Intensifying academic precarity also makes the blandishments of corporate data science an “offer one can’t refuse.” Tenured jobs are growing scarcer. As MOOCmongers aspire to deskill and commoditize the academy, industry’s benefits and flexibility grow ever more alluring. Academic IRBs can impose a heavy bureaucratic burden; the corporate world is far more flexible. (Consider all the defenses of the Facebook authored last week which emphasized how little review corporate research has to go through: satisfy the boss, and you’re basically done, no matter how troubling your aims or methods may be in a purely academic context.)
So why does all this matter, other than to the quantitatively gifted individuals at the cutting edge of data science? It matters because, in Isaac’s words:
Theories and classiﬁcations in the human sciences do not “discover” an independently existing reality; they help, in part, to create it.
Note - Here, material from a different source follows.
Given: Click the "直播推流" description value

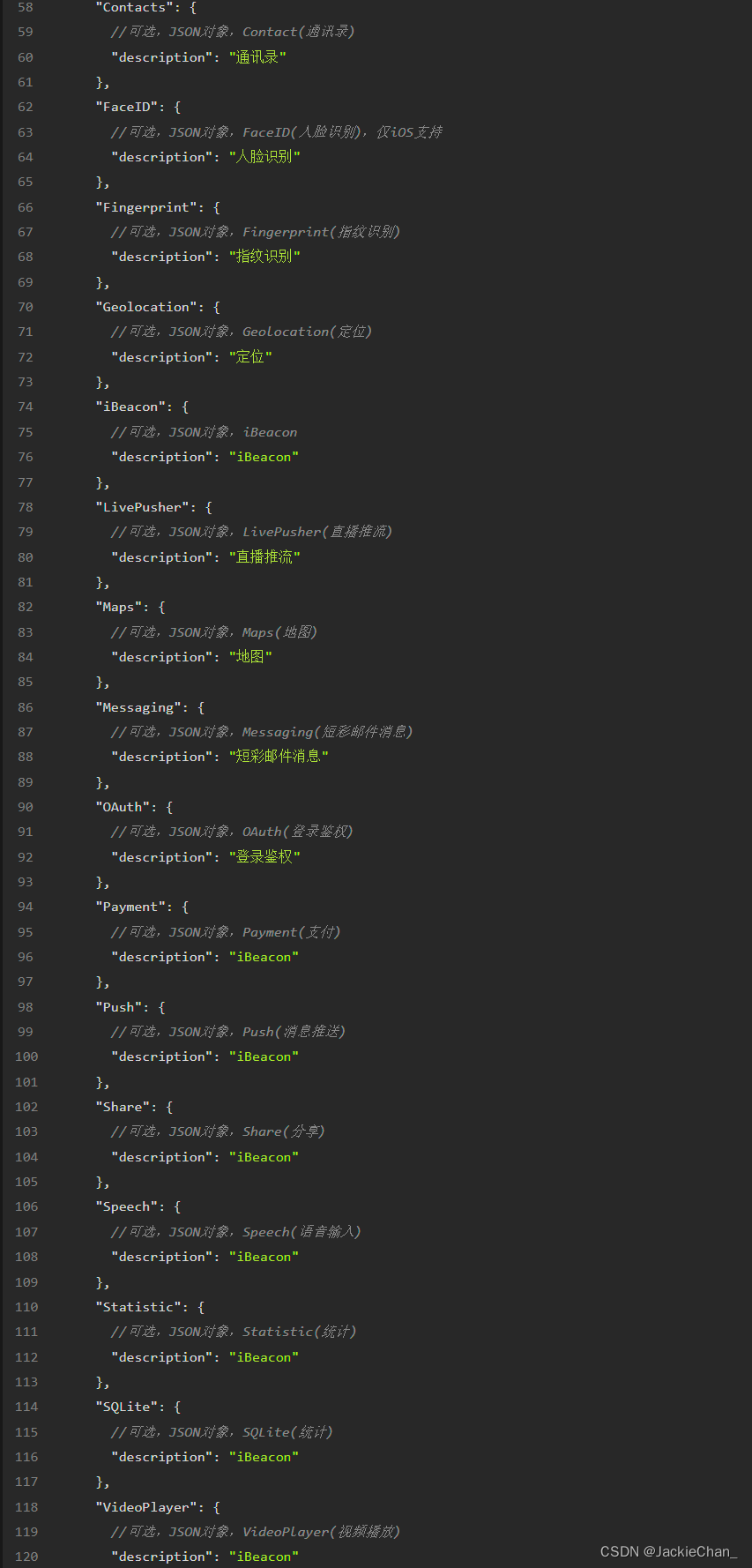Looking at the screenshot, I should (264, 557).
Much of this comes down to the publicity of knowledge. Insofar as scientiﬁc descriptions of people are made available to the public, they may “change how we can think of ourselves, [and] change our sense of self-worth, even how we remember our own past.
It is very hard to develop categories and kinds for internet firms, because they are so secretive about most of their operations. (And make no mistake about the current PR kerfuffle for Facebook: it will lead the company to become ever more secretive about its data science, just as Target started camouflaging its pregnancy-related ads and not talking to reporters after people appeared creeped out by the uncanny accuracy of its natal predictions.) But the data collection of the firms is creating whole new kinds of people—for marketers, for the NSA, and for anyone with the money or connections to access the information.
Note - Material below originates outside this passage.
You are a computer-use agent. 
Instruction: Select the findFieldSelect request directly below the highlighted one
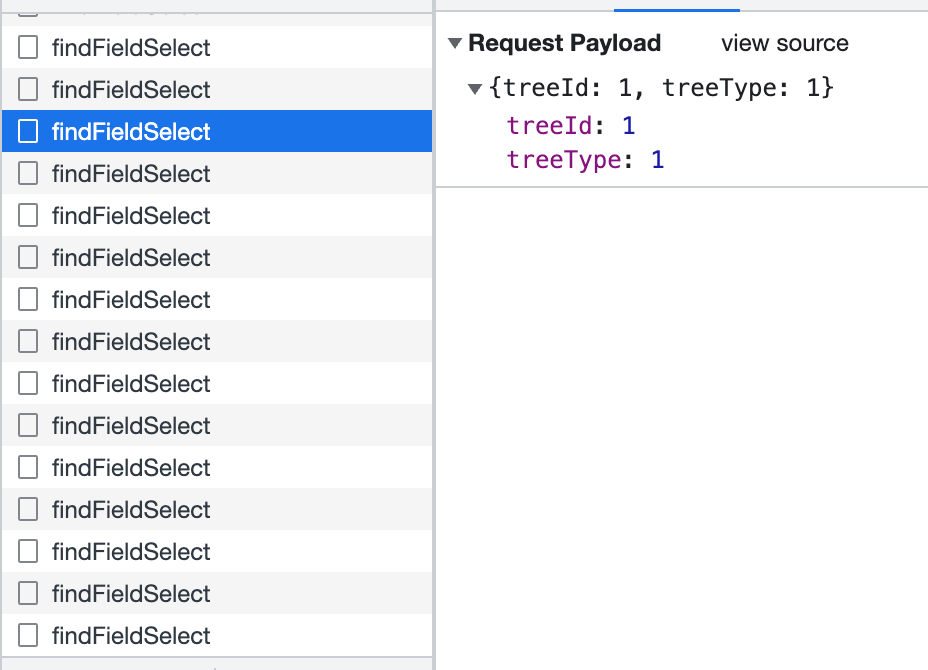click(x=131, y=174)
More likely than not, encoded in Facebook’s database is some new, milder DSM, with categories like the slightly stingy (who need to be induced to buy more); the profligate, who need frugality prompts; the creepy, who need to be hidden in newsfeeds lest they bum out the cool. Our new “Science Mart” creates these new human kinds, but also alters them, as “new sorting and theorizing induces changes in self-conception and in behavior of the people classiﬁed.” Perhaps in the future, upon being classified as “slightly depressed” by Facebook, users will see more happy posts. Perhaps the hypomanic will be brought down a bit. Or, perhaps if their state is better for business, it will be cultivated and promoted.
You may think that last possibility unfair, or a mischaracterization of the power of Facebook. But shouldn’t children have been excluded from its emotion experiment? Shouldn’t those whom it suspects may be clinically depressed? Shouldn’t some independent reviewer have asked about those possibilities? Journalists try to reassure us that Facebook is better now than it was 2 years ago. But the power imbalances in social science remain as funding cuts threaten researchers’ autonomy. Until research in general is properly valued, we can expect more psychologists, anthropologists, and data scientists to attune themselves to corporate research agendas, rather than questioning why data about users is so much more available than data about company practices.
Image Note: I’ve inserted a picture of Isaac’s book, which I highly recommend to readers interested in the history of social science.
*I suggested this was a problem in 2010.